Elaboration and hints on assignments

CLRS naming scheme. Note that CLRS has "exercises" at the end of each section and "problems" at the end of each chapter. The exercises are enumerated as chapter.section-exercise. for example 2.3-7. Problems are enumerated as chapter-problem, for example 2-3. Problems often have sub-parts, for example 2-3c. "Daily work" will come mainly from the exercises, and "homework" will come mainly from the problems, but there will be some crossover as well.

Turning in HW assignments. Please turn in your solutions electronically to /cslab/class/cs445/(your id)/(assignment id) where assignment id is in the form hw-month-day, referring to the date it was assigned. For example, the homework assigned on Aug 31 should be turned in to hw-8-31.

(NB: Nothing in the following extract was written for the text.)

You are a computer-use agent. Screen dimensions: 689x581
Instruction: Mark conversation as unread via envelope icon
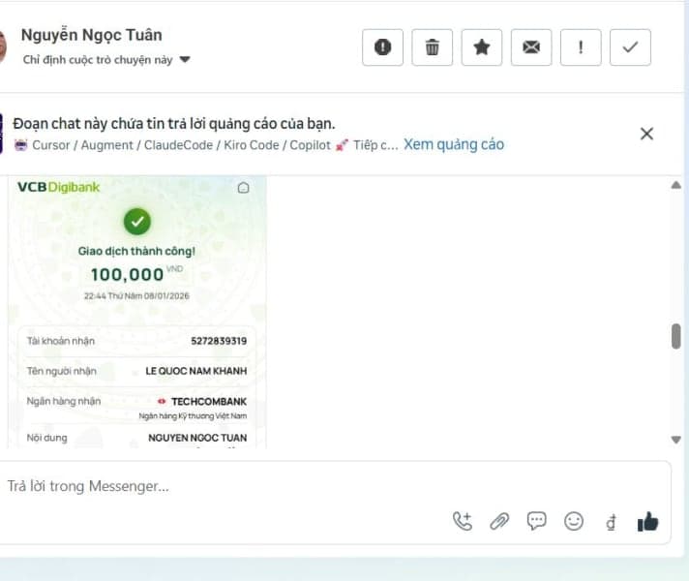click(x=530, y=47)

Please turn in proofs etc as a pdf. Turn in the source code for your solutions to problems designated as "complete." Consider including a README file if the way your code is set up or how it is to be executed is non-obvious.

Hints on coding up solutions. Some of the problems in the book are not specified completely enough to implement in a real programming language without filling in a few details. You'll need to make a few reasonable assumptions about how the input data is represented---and about how the result should be represented. This is especially true for problems that take a list or array or set. Sometimes the data is complicated enough that in Java you may want to make a little class for it. In any case, state your assumptions/interpretations of the problem clearly in comments.

Here's how I structure my code for problems in this course. My Java solution to Exercise 2.3-7 is in a project folder called c2s3e7j, that is, "Chapter 2 Section 3 Exercise 7 Java." That folder contains a package folder called c2s3e7. In that package I have two files, FindPairSum.java which contains the solution to the problem (as a static method in the FindPairSum class) and TestFindPairSum which contains the JUnit tests. I have a Python solution set up similarly, except it has only one file: c2s3e7p/c2s3e7/findPairSum.py contains both the solution (as a stand alone function) and the PyUnit testcase.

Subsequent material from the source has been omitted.